Archived TALON Example Instructions (v4.4)

Fairlie Reese edited this page Mar 19, 2020 · 1 revision

TALON example

User note

This example was initially constructed for TALON v4.2. In the packaged versions since, the commands have changed since TALON does not need to be run from a specific path. If you are using a TALON version below 4.3, please see the archived documentation here for the correct commands: https://github.com/dewyman/TALON/wiki/Archived-TALON-Example-Instructions-(v4.2).

Tutorial

Use the provided files to try TALON out on chromosome 21 PacBio SAM reads from two biological replicates of human cell line GM12878.

First, initialize the TALON database from the provided GTF annotation of chromosome 21:

talon_initialize_database \
        --f gencode.v29.chr21.gtf \
        --a gencode_v29 \
        --g hg38 \
        --o example_talon

Now, use the provided config file and the newly initialized database to annotate and quantify the reads. The database is modified in place.

talon \
       --f config.csv \
       --db example_talon.db \
       --build hg38 \
       --o example

The file 'example_talon_QC.log' contains a record of each input transcript along with the computed coverage and identity of the alignment. During a longer TALON run, you can count the number of lines in the file in order to track how many reads have been processed so far.

Now, we can explore the results of the run. To summarize how many of each transxcript were found (prior to any filtering), run:

talon_summarize \
       --db example_talon.db \
       --v \
       --o example

You may notice at this point that there are a lot of novel transcripts. This is because no filtering has been performed. We highly recommend processing biological replicates together and then filtering transcript models for reproducibility (as described later in this tutorial).

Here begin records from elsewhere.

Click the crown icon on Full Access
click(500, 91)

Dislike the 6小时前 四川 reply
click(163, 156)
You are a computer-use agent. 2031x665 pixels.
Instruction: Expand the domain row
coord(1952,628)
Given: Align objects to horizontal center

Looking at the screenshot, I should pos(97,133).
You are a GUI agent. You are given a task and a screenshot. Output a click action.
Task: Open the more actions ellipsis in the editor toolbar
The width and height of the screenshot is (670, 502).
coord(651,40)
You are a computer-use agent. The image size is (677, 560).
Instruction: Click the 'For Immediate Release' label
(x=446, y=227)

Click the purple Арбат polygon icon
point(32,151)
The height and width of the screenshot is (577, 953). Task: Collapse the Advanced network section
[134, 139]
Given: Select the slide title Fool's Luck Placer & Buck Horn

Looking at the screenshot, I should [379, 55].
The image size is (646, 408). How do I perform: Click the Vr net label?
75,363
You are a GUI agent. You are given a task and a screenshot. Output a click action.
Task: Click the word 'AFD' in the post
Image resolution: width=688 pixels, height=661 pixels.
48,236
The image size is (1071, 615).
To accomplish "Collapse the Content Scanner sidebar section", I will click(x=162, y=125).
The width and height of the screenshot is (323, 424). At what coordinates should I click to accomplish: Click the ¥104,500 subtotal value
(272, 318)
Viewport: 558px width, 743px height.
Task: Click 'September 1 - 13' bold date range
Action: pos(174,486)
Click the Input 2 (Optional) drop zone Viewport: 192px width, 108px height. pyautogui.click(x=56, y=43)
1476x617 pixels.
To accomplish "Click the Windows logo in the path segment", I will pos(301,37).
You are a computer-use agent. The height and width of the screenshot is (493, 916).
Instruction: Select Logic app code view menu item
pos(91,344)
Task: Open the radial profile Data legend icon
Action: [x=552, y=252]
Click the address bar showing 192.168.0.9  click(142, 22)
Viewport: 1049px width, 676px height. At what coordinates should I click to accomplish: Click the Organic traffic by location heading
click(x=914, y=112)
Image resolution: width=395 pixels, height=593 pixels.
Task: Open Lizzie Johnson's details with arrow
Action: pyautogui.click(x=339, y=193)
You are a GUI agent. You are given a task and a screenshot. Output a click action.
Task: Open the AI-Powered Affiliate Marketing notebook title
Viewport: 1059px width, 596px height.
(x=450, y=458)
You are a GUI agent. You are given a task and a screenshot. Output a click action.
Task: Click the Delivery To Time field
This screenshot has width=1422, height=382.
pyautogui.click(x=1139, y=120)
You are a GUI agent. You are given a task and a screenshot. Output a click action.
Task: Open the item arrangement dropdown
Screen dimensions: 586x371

To create an abundance matrix without filtering (for use computing gene expression), we run the following:

talon_abundance \
       --db example_talon.db \
       -a gencode_v29 \
       --build hg38 \
       --o example

We can also generate a filtered abundance matrix where we require transcripts to be either a) known, or b) detected in both replicates (for transcript-level expression). First, we run the TALON filtering script as follows:

talon_filter_transcripts \
       --db example_talon.db \
       -a gencode_v29 \
       -p pairings.csv \
       --o filtered_transcripts.csv

Then, we can run the abundance script, using the filtered transcript list as input.

talon_abundance \
       --db example_talon.db \
       -a gencode_v29 \
       --build hg38 \
       --whitelist filtered_transcripts.csv \
       --o example